From his review of Robert Reich's new book, Supercapitalism:
This is a critically important point for people to get -- and one that many good thinking souls don't yet agree with. It's related to an answer I gave to a great question by Jon Zittrain at the Corruption vAlpha lecture. As I said there, we need to understand the nature of the corporation -- to make money -- and come to love it, and yet, to keep it in its proper place, just as you can love a tiger, but know that it's not the sort of thing that should play with your kid. (Here's the question and answer). Corporations are not more efficient governments. They are instead increasingly efficient money making machines. And while there's nothing at all wrong with money making machines -- indeed, wealth and growth depends upon them -- there is something fundamentally wrong with trusting these machines to restrain the drive for profits in the name of doing the right thing. The cushion that enabled that in the past (relatively limited competition) is gone. The job of GM is even more now to make money for GM.

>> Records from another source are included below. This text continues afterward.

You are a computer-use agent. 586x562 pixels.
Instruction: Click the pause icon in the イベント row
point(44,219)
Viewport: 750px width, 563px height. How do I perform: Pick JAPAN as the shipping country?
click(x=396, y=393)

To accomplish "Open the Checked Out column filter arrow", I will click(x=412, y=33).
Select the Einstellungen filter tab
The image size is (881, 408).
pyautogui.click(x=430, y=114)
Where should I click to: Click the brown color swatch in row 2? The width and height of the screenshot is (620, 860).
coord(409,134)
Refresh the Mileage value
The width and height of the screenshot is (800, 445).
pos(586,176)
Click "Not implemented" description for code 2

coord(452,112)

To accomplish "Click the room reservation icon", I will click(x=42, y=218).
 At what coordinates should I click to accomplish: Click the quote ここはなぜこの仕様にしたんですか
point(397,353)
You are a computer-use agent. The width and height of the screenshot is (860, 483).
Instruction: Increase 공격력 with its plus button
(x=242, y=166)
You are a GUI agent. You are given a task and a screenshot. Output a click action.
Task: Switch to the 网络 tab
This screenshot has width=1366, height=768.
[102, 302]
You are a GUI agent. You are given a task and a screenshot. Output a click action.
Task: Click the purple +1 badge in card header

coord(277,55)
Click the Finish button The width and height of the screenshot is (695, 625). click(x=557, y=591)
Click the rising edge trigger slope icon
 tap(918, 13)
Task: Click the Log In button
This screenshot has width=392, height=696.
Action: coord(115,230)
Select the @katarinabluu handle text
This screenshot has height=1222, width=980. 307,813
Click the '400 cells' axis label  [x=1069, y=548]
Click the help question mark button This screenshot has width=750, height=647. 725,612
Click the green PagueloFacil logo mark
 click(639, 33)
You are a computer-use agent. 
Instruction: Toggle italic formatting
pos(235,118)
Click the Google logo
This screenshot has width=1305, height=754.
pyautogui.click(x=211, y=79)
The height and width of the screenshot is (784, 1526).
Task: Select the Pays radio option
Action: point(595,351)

It's part of the problem with our modern political discourse that it's somehow become anti-corporate, or anti-capitalist, to say that we should not force corporations to become mini-welfare states and regulatory agencies unto themselves. They should not be responsible for the financing and provision of health care, nor, on a case-by-case basis, the fight against global warming. Instead, the government should construct fair and equal rules within which these priorities are protected, and then all the various corporations should be able to fight to make a profit.